● Task to complete
Only the lines holding "input" are wanted here; copy each from the listing.

● Data
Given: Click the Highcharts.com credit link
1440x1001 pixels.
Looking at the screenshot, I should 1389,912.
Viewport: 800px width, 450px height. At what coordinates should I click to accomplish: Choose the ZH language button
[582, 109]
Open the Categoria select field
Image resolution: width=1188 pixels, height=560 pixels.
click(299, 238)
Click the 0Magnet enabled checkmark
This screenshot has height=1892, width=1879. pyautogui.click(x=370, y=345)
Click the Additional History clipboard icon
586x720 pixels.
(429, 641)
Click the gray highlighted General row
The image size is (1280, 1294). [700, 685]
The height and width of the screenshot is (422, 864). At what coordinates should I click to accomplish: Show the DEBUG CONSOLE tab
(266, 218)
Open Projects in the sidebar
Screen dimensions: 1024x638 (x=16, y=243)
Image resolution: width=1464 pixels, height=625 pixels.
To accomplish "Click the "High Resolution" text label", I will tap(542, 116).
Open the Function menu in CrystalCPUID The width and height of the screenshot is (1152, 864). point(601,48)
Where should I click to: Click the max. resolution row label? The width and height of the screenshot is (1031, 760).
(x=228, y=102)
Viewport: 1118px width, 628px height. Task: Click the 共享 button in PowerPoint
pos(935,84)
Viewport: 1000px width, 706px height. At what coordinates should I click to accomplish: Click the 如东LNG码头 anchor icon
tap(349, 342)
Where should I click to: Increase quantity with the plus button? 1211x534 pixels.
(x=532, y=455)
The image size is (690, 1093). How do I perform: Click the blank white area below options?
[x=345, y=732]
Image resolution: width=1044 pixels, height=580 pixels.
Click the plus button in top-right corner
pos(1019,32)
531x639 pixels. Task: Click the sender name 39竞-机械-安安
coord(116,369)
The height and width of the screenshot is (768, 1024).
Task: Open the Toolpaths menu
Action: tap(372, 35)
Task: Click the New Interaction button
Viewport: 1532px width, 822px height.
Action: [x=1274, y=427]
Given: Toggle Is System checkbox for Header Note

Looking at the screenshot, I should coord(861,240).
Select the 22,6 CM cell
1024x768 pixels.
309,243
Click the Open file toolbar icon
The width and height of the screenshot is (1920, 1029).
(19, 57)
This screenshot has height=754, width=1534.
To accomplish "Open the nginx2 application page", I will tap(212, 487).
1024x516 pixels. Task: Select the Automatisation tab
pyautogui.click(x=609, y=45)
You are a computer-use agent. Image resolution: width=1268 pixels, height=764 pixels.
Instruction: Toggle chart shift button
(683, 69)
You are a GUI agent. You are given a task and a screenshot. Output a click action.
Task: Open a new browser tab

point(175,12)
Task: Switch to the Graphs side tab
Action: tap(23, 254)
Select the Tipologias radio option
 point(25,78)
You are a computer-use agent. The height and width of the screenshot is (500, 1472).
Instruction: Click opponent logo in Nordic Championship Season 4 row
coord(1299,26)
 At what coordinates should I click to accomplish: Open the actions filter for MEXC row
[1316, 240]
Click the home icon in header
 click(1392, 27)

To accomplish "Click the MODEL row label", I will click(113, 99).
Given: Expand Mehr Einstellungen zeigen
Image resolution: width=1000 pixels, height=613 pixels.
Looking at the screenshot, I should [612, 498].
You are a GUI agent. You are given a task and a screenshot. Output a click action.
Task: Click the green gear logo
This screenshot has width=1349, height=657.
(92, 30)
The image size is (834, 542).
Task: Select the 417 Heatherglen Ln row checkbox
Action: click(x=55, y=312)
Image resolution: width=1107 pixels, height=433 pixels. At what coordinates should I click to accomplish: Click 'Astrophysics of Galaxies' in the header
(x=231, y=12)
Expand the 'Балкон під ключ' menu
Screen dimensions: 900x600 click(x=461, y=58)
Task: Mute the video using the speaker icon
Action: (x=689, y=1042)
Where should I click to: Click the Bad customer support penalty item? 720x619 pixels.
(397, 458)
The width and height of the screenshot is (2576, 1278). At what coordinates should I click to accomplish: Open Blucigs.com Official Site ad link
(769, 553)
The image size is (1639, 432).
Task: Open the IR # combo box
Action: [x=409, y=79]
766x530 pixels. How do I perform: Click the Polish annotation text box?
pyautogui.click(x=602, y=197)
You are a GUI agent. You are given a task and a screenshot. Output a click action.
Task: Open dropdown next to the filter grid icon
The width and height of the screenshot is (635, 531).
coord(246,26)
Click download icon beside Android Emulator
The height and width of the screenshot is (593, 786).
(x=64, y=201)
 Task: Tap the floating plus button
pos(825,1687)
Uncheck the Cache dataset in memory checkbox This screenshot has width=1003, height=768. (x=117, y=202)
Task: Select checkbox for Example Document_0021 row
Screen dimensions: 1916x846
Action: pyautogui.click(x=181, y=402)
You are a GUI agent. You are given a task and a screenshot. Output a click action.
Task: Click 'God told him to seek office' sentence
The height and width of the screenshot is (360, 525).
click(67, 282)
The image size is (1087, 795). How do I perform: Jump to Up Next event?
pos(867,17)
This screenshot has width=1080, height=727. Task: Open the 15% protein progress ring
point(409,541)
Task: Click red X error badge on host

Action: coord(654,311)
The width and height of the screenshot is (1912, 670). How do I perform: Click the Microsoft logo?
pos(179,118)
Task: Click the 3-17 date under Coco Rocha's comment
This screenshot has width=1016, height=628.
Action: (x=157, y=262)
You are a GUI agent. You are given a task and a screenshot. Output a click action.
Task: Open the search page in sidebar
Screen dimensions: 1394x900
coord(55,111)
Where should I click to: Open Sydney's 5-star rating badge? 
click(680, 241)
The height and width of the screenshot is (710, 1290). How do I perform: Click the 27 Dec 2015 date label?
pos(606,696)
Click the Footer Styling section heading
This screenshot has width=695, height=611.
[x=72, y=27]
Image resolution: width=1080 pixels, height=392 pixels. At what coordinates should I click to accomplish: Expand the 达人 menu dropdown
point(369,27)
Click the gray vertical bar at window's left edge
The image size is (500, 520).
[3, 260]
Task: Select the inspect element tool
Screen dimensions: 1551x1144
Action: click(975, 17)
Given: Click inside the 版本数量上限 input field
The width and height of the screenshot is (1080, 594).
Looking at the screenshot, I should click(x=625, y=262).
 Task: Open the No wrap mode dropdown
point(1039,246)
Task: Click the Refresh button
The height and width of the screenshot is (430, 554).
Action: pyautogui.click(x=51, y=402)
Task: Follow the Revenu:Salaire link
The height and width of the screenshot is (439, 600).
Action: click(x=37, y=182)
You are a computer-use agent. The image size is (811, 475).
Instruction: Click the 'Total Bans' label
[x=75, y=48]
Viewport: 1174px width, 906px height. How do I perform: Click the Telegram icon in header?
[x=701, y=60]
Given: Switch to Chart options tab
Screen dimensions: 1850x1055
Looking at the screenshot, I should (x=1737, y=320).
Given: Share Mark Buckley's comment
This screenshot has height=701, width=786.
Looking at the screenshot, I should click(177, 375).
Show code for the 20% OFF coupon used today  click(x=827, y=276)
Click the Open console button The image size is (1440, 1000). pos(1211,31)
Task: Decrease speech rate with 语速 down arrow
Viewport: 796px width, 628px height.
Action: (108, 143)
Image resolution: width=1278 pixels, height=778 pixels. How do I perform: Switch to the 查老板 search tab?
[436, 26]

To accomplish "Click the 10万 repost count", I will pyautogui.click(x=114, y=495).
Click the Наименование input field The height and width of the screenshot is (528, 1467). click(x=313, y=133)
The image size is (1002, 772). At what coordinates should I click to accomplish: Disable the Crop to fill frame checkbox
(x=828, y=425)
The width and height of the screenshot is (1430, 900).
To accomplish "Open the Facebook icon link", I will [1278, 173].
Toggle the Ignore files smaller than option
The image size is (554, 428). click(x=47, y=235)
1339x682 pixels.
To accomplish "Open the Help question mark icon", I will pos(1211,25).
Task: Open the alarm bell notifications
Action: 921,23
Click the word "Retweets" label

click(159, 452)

● Your solution
Given: Click inside the 版本数量上限 input field
Click the Наименование input field The height and width of the screenshot is (528, 1467). click(x=313, y=133)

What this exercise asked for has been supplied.